[At the moment, some of the VideoToolbox projects ".π5" are in version 5 and some ".π" are in version 6 format. THINK C 6 will read either format of project file (converting it to the new format), but THINK C 5 will say "Unknown error ID=-192" if you try to open a version 6 project. The version 5 projecs have not been updated since June '93; I suggest you upgrade to THINK C 6.01]
COMPUTER COMPATIBILITY:
Several colleagues have expressed interest in using this software on PCs and Suns. Most of the routines are built upon QuickDraw, and therefore are only useful on Macs.

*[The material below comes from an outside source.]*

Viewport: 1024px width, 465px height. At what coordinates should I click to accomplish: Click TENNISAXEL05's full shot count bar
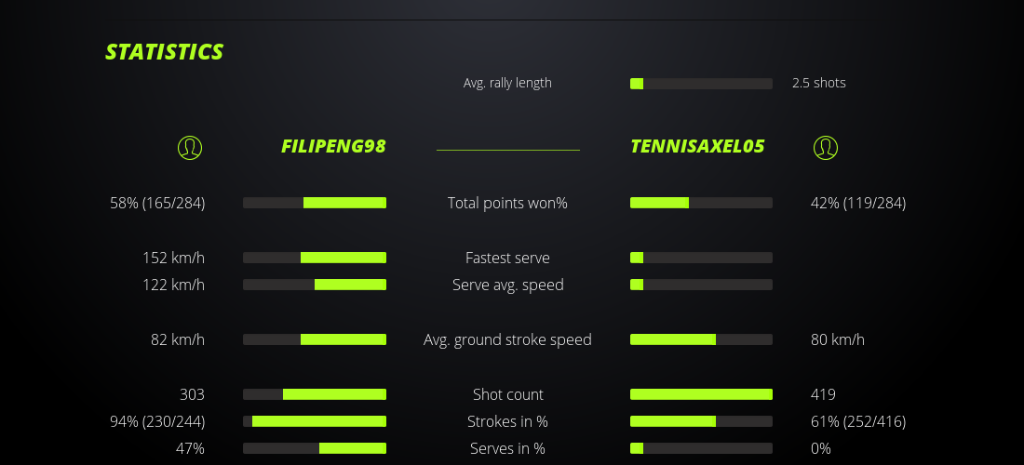(x=701, y=394)
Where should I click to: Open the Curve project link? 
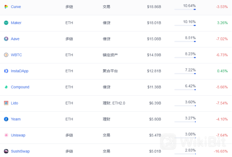click(x=16, y=7)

However, several useful packages use nothing but standard C and will work fine on any computer: Quick3 (LogLikelihood.c, MonotonicFit.c, PsychometricFit.c, etc.), Assign.c, BreakLines.c, VLambda.c, and all the statistical routines (randU.c, nrand.c, Binomial.c, ChiSquare.c, Mean.c, Normal.c, Shuffle.c, Uniform.c). The VideoToolbox.h header file defines a symbol "MAC_C" that is only true if the compiler supports the Macintosh extensions to C. For maximum portability of the VideoToolbox package, the Mac-dependent part of many of the files is only compiled if MAC_C is true. The luminance-control software in Luminance.c makes minimal use of GDHandles to designate particular video devices and load their cluts, and could be easily converted to work with some other scheme for designating video devices and loading their cluts.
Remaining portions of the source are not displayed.